## DATASET RECORDS
________________________
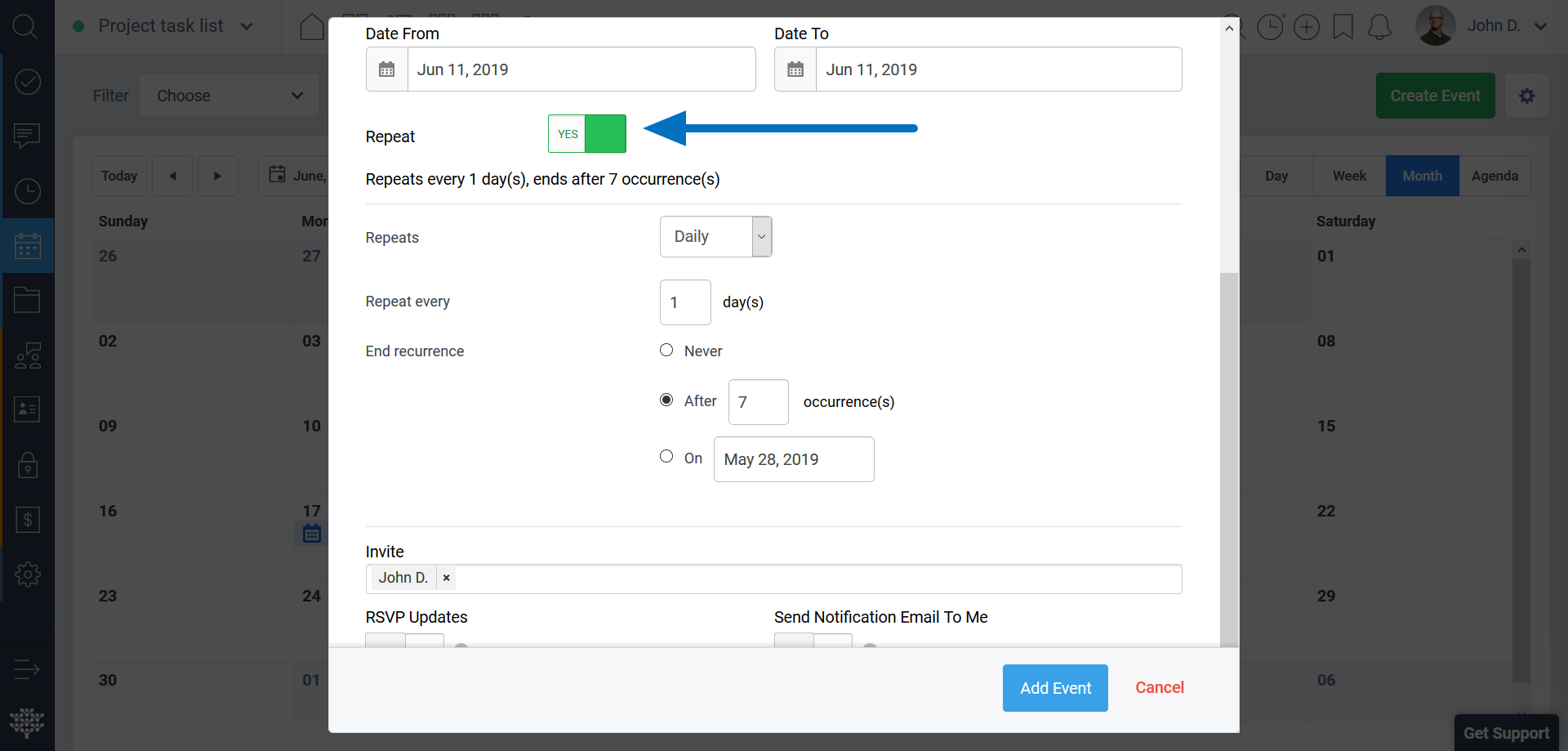Switch to the Week view tab
Viewport: 1568px width, 751px height.
point(1348,176)
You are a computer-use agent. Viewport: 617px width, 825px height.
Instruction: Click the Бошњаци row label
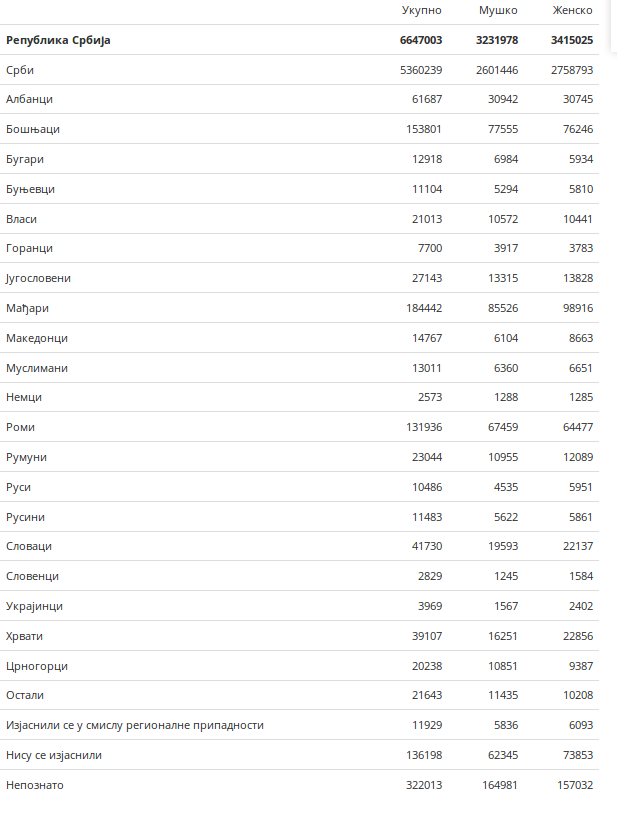coord(33,130)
________________________
## PROBLEM DETAILS
Extract the run of lines beginning with the line that holds "You are a computer-use" and ending at the last line of the data, inclusive. Exclude any pictures from the copy.

## RESULT
You are a computer-use agent. Viewport: 617px width, 825px height.
Instruction: Click the Бошњаци row label
coord(33,130)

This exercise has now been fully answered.